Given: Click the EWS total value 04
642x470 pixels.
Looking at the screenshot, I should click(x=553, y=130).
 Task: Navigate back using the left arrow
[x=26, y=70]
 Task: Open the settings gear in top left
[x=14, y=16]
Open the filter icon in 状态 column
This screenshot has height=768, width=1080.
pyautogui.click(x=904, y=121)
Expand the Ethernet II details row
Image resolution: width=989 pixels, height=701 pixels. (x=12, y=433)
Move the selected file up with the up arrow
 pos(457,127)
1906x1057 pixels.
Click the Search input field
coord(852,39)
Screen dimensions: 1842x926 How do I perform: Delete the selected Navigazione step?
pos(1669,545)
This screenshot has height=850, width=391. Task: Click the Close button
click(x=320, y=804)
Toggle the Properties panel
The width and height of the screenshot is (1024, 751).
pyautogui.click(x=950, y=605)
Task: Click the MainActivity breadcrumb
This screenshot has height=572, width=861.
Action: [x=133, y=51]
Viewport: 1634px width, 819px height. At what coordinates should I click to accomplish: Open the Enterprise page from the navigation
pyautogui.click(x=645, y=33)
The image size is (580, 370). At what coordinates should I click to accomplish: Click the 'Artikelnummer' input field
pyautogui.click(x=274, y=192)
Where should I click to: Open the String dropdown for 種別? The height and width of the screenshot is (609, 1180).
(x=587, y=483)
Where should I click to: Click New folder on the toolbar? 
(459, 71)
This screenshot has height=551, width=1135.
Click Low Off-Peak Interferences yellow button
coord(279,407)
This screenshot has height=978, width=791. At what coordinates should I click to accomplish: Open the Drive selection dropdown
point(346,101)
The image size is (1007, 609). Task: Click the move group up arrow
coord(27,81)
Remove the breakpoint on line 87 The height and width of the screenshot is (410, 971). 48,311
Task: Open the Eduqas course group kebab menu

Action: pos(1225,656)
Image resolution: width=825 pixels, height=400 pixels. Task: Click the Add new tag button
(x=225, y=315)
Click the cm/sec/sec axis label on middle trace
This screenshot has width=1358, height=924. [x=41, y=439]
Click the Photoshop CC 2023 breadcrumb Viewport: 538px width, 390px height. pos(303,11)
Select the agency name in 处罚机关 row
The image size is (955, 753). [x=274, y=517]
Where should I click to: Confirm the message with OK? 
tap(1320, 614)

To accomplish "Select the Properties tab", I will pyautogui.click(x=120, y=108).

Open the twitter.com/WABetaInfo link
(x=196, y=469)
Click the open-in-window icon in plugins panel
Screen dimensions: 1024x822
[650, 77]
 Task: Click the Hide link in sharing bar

★ ★ ★ ★ ★

Everything in the data above should be set down again precisely.

→ **SOLUTION FOR THIS EXERCISE**:
Given: Click the EWS total value 04
642x470 pixels.
Looking at the screenshot, I should click(x=553, y=130).
 Task: Navigate back using the left arrow
[x=26, y=70]
 Task: Open the settings gear in top left
[x=14, y=16]
Open the filter icon in 状态 column
This screenshot has height=768, width=1080.
pyautogui.click(x=904, y=121)
Expand the Ethernet II details row
Image resolution: width=989 pixels, height=701 pixels. (x=12, y=433)
Move the selected file up with the up arrow
 pos(457,127)
1906x1057 pixels.
Click the Search input field
coord(852,39)
Screen dimensions: 1842x926 How do I perform: Delete the selected Navigazione step?
pos(1669,545)
This screenshot has height=850, width=391. Task: Click the Close button
click(x=320, y=804)
Toggle the Properties panel
The width and height of the screenshot is (1024, 751).
pyautogui.click(x=950, y=605)
Task: Click the MainActivity breadcrumb
This screenshot has height=572, width=861.
Action: [x=133, y=51]
Viewport: 1634px width, 819px height. At what coordinates should I click to accomplish: Open the Enterprise page from the navigation
pyautogui.click(x=645, y=33)
The image size is (580, 370). At what coordinates should I click to accomplish: Click the 'Artikelnummer' input field
pyautogui.click(x=274, y=192)
Where should I click to: Open the String dropdown for 種別? The height and width of the screenshot is (609, 1180).
(x=587, y=483)
Where should I click to: Click New folder on the toolbar? 
(459, 71)
This screenshot has height=551, width=1135.
Click Low Off-Peak Interferences yellow button
coord(279,407)
This screenshot has height=978, width=791. At what coordinates should I click to accomplish: Open the Drive selection dropdown
point(346,101)
The image size is (1007, 609). Task: Click the move group up arrow
coord(27,81)
Remove the breakpoint on line 87 The height and width of the screenshot is (410, 971). 48,311
Task: Open the Eduqas course group kebab menu

Action: pos(1225,656)
Image resolution: width=825 pixels, height=400 pixels. Task: Click the Add new tag button
(x=225, y=315)
Click the cm/sec/sec axis label on middle trace
This screenshot has width=1358, height=924. [x=41, y=439]
Click the Photoshop CC 2023 breadcrumb Viewport: 538px width, 390px height. pos(303,11)
Select the agency name in 处罚机关 row
The image size is (955, 753). [x=274, y=517]
Where should I click to: Confirm the message with OK? 
tap(1320, 614)

To accomplish "Select the Properties tab", I will pyautogui.click(x=120, y=108).

Open the twitter.com/WABetaInfo link
(x=196, y=469)
Click the open-in-window icon in plugins panel
Screen dimensions: 1024x822
[650, 77]
 Task: Click the Hide link in sharing bar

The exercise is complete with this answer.